Compiled & Translated by: Shenchao TechFlow

Guest: Krista Lynch (Senior Vice President, Capital Markets, Grayscale Investments)

Host: Bonnie

Original Title: Wall Street's Master Manipulators? A Former BlackRock Executive Explains the Truth!

Podcast Source: Bonnie Blockchain

Release Date: May 25, 2026


Editor's Note

The "10 AM dump" of Bitcoin ETFs, on-chain wallet movements, and whales transferring into ETFs are not the "institutional conspiracies" retail investors imagine. They are a new market structure shaped by NAV pricing, AP creations/redemptions, market maker hedging, and in-kind creations/redemptions.

This episode features Krista Lynch, Senior Vice President of ETF Capital Markets at Grayscale Investments, who explains how the primary market, secondary market, liquidity providers, authorized participants, and custodians work together in sync.

In this conversation, Krista Lynch provides a concrete explanation of "institutionalization." Bitcoin ETF bid-ask spreads can be as narrow as 1 cent, premiums or discounts on some ETFs have converged to single-digit basis points, tokenized assets are moving from stablecoins and stocks to more complex RWAs, and more whales are swapping on-chain tokens for ETF shares to gain advantages in tax planning, estate planning, margin, and collateral.


Key Takeaways

ETF Mechanics and the "10 AM Dump"

  • "When you see Bitcoin or other tokens moving in and out of our wallets on-chain, many people think Grayscale is actively buying or selling; but in reality, we are just responding to end-investor demand, processing ETF creations, redemptions, and settlements."
  • "ETFs have become a bellwether financial instrument for this asset class.
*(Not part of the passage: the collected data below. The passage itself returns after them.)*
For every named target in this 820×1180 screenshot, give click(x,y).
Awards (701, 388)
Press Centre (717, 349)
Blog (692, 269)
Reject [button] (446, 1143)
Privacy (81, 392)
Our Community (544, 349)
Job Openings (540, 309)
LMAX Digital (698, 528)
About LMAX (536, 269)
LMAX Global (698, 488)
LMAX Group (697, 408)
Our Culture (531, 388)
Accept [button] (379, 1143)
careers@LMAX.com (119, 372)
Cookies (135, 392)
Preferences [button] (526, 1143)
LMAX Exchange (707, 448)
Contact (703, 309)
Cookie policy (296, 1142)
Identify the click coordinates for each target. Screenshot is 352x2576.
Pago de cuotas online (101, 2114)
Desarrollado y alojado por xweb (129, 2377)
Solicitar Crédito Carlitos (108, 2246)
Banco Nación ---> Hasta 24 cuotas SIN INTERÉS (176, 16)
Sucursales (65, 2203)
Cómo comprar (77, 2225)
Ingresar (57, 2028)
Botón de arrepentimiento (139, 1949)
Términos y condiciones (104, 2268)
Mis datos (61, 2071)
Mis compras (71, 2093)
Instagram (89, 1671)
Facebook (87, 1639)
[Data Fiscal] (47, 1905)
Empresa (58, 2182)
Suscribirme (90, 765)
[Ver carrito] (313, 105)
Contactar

They are no longer just speculative investments; they are also used for institutional investment and hedging."
  • "Shorting a Bitcoin ETF doesn't necessarily mean you think Bitcoin is finished; it just means you are expressing a particular investment view through the Bitcoin ETF."
  • "Before GBTC converted to an ETF, because there was no primary market function, market makers couldn't keep the share price and NAV closely aligned, so discounts or premiums could reach 10% or even 20%, which is very rare in ETFs."

Authorized Participants, Market Makers, and Retail Perceptions of "Unfairness"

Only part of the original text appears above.